追い打ちを喰らい俺がひどく落ち込んでいると…。
「まあそんな落ち込んでんなよ、いいニュースがある。この冒険者ギルドの端の方でスピード勝負がされてる。勝った方が自分と相手が賭けた金を両方もらえる。お前さんには最強に有利な勝負じゃないか?」
つまりかけっこ勝負か。そんなので稼げたら苦労しないがどっちにしろ今の状況はどん底ぬかるみだ。ダメで元々やってみるか。
「良い事を聞いたよ。もし俺が買ったら情報料として四分の一やるよ」
「おっ!気前がいいな」
「お前には色々教えてもらったからな」
そう言い俺とバイエルはギルドの端のスピード対決場に向かった。
ギルドの端の方には確かに冒険者の人だかりがあり、凄く盛り上がっていた。
その中でも、バイエルより二回りも大きい男が人だかりの中心で叫んでいた。
「俺より速い奴はいねえのかあああああ‼」
「「「「うおおおおお‼」」」」
その大男の一言で、周りの冒険者は何倍も盛り上がった。
「アイツが今一番速い奴か…」
「ああ、アイツははこの街で一番速く、今ので百連勝した。その名も、〔疾風ボーグ〕だ」
疾風ボーグ……速いから疾風を使うのは分かる。でもボーグって?確かにあの見た目はボーグ感あふれるが…。

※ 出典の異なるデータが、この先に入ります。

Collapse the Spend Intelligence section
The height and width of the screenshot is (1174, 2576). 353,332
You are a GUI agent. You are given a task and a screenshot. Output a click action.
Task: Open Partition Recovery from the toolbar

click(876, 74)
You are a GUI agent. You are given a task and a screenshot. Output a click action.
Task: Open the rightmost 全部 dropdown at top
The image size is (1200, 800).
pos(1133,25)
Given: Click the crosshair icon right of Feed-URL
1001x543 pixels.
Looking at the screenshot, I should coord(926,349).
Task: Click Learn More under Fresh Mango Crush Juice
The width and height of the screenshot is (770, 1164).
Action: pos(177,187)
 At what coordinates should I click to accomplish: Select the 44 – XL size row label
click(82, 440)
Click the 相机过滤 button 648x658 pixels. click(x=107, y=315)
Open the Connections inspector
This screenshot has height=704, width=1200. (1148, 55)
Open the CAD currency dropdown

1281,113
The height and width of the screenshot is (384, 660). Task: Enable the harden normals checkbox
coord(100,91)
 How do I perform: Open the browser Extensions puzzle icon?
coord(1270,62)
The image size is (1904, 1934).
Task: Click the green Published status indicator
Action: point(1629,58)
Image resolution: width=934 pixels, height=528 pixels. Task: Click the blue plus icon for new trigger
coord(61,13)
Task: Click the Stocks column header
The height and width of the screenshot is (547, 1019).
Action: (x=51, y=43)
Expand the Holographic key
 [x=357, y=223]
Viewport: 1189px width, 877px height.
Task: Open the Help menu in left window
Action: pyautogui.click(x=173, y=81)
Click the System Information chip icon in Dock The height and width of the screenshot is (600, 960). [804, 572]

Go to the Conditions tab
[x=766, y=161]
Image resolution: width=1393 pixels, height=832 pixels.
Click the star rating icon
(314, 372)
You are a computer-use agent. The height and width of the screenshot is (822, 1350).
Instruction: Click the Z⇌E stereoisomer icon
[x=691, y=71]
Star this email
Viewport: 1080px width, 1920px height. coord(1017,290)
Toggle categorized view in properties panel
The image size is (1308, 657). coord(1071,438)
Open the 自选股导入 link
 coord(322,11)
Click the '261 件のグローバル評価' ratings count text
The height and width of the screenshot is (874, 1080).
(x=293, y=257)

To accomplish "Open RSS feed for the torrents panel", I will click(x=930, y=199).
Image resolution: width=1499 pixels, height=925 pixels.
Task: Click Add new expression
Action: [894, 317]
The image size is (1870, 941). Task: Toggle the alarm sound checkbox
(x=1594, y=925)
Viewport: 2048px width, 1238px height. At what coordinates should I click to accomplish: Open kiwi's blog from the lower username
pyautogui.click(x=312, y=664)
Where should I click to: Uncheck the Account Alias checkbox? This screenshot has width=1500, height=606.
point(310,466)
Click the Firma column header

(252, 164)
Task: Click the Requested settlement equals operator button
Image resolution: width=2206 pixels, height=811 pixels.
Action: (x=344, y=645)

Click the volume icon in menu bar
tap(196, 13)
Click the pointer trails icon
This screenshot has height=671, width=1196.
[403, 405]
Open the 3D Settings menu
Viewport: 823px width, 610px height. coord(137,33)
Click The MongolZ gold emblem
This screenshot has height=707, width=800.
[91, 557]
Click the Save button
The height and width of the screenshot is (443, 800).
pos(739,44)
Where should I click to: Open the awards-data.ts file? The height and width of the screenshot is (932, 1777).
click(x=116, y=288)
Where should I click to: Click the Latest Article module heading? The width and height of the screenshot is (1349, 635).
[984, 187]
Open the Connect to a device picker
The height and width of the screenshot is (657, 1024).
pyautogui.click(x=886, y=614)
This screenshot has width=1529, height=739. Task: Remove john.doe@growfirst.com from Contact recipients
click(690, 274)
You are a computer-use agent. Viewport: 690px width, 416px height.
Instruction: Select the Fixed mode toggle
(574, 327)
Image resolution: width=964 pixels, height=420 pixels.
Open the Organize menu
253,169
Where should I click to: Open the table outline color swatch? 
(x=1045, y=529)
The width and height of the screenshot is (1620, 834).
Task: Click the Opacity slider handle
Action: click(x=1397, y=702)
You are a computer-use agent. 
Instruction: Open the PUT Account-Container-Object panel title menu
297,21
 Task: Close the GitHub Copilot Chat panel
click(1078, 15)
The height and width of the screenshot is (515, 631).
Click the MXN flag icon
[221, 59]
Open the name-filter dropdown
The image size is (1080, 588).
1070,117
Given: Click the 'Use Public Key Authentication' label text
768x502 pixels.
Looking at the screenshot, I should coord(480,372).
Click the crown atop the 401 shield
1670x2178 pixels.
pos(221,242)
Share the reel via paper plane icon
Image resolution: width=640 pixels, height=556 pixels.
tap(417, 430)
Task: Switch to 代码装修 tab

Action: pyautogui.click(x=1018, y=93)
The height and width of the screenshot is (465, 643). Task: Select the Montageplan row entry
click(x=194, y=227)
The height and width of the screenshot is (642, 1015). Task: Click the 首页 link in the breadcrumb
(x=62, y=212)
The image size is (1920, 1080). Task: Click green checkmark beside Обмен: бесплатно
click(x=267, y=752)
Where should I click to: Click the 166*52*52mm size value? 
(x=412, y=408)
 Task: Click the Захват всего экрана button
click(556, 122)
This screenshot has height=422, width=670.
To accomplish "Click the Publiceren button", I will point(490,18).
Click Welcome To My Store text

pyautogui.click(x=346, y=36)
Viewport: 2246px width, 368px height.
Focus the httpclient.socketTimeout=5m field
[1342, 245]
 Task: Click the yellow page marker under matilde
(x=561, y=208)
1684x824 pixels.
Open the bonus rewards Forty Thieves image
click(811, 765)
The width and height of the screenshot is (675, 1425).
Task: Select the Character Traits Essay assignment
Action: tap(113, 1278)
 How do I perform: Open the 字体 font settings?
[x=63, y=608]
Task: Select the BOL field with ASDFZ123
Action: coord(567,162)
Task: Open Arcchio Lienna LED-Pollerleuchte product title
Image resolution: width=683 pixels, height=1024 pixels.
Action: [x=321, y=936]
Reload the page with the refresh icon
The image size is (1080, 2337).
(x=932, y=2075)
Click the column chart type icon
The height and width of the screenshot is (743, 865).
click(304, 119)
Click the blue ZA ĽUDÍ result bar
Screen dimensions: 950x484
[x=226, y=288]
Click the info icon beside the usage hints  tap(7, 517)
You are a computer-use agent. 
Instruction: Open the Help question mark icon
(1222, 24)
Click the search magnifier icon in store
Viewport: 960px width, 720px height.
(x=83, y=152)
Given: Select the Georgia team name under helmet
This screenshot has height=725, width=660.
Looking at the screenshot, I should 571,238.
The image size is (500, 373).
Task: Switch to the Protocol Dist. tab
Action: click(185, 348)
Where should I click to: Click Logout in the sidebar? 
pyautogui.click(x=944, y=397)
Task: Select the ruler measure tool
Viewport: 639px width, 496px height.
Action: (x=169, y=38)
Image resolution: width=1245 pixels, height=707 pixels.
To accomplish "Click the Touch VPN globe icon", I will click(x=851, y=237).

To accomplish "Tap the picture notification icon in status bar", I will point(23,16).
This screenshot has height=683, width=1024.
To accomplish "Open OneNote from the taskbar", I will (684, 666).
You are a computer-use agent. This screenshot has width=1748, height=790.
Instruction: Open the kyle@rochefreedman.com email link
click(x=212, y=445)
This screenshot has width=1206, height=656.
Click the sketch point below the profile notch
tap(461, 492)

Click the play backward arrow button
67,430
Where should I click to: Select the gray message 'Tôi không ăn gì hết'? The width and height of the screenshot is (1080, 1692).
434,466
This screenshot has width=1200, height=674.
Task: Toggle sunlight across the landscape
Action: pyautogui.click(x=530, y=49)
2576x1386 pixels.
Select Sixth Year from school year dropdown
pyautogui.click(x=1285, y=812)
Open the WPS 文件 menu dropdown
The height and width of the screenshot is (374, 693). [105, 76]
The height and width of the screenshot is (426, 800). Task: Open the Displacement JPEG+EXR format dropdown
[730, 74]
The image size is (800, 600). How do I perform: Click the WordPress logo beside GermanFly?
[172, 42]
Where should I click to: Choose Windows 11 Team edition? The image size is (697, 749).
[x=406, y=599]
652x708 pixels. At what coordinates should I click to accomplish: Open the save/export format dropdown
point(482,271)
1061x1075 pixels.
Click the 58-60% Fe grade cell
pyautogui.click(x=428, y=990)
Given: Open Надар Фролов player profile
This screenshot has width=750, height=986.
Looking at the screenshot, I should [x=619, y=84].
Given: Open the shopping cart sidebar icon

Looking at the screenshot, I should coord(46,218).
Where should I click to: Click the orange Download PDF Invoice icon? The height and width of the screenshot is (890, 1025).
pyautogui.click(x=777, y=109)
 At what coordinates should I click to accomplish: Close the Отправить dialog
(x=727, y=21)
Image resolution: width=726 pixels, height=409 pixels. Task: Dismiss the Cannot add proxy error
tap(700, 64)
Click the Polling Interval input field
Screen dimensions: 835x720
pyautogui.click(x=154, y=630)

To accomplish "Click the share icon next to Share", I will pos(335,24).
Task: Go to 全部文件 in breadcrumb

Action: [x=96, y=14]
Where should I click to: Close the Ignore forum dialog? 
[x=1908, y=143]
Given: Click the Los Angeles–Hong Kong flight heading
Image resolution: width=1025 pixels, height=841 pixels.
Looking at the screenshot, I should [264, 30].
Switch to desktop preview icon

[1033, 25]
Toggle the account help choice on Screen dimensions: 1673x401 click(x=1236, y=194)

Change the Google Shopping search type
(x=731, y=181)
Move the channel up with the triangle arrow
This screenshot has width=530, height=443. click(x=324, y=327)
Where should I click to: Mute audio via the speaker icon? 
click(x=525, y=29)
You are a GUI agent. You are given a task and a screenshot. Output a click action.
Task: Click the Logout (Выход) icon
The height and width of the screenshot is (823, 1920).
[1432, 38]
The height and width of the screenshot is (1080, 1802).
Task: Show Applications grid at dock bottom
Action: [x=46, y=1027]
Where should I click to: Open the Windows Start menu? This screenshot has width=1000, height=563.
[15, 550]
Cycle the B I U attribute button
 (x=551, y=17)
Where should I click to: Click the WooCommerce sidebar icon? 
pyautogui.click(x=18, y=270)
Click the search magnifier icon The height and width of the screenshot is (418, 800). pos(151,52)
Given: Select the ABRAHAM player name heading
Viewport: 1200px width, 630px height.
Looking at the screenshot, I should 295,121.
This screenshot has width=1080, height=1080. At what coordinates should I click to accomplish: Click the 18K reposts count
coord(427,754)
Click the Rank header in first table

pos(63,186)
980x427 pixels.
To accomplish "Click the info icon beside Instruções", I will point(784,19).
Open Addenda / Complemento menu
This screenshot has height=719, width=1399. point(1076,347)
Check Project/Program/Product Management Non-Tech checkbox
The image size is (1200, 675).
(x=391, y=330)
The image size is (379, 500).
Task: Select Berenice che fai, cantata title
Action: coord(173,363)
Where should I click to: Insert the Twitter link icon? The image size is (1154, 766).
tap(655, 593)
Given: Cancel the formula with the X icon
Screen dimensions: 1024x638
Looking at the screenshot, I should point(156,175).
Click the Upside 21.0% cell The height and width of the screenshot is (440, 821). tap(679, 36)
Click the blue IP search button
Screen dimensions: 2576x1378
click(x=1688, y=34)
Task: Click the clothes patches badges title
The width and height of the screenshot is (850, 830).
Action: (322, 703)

「で?お前さんはアイツと走んのか?あの百勝無敗の疾風ボーグに」
「ああ、金がないしやるしかないだろ」
「そうか…なら、ほらよ!」
そう言ってバイエルは俺に千ベクタを渡してきた。
「何だよこれ」
いきなり理由もなしに金を渡されるのは初めてなんですが……。
「儲ける勝負には掛け金が必要に決まってんだろ」
……お前、本当に良い奴だな。
「本当に何から何まで悪いな」
「へっ、どうせこの後賞金の四分の一もらうんだ、そんなはした金くらいやるよ」
俺が勝つ気でいるのか…。これは負けられないな。
「誰か俺に挑戦するやつァいねえのか?勝ったら俺の今まで貯めた賞金の三十万ベクタはそいつのもんだぞ!!」
「俺がやろう」
そう言い俺は一歩前に出る。
すると周りの冒険者たちが……。
「おい!ありゃあニートスピーダーだぞ!」
「おいおい!見ものだぞ!ニートスピ―ダーと疾風ボーグの好カードだ!」
「ほんとだ!あのニートか‼」
おい…ニートスピーダーいうな。
しかも最後の奴何つった、ただのニートじゃねーか。
「そうか!お前が次の敗者か!丁度いい!異名高いお前に勝てば百一勝目だ!!コースを長くして表でやろう!」
………お前で何勝目とかお決まりだな…。
ギルドの外に出て俺達はスタート位置に立つ。
「金は…そうだな、そこのお前が持っておけ!そのまま逃げたらどうなるかわかってるな…」
指名されたのはバイエルだった。
「おう、やってやるよ」
それは俺が言うセリフだと思う。
俺と疾風ボーグはバイエルに金を預ける。
「なあ、勝ったらほんとに三十万くれるんだよな。よくあるお約束の負けたら死ねええとか言って襲ってきたりしねえよな」
「はっ!何だよそのお約束。男に二言はねえ、ただしお前は俺に勝てねえがな!」
調子乗ってられんのも今の内だ。俺の取り柄は速さ《《だけ》》なんだ。
ここで勝てなきゃ取り柄とは言えない。
「じゃあいくぞ!位置について…よーい……ドン‼」
「「‼」」
スタートはミスることなくダッシュできた。
こうなったら久しぶりに本気で走ってやる。
「三十万は…………」
喋っていたボーグの声が聞こえなくなったので後ろを見るとボーグの姿がどんどん遠のいていった。
かけっこ勝負は俺の圧勝に終わった。
疾風ボーグは泣きながら帰っていき、冒険者の野次馬も最初はすごく盛り上がっていたものの、飽きたのか皆ギルドの中に戻って食事を始めた。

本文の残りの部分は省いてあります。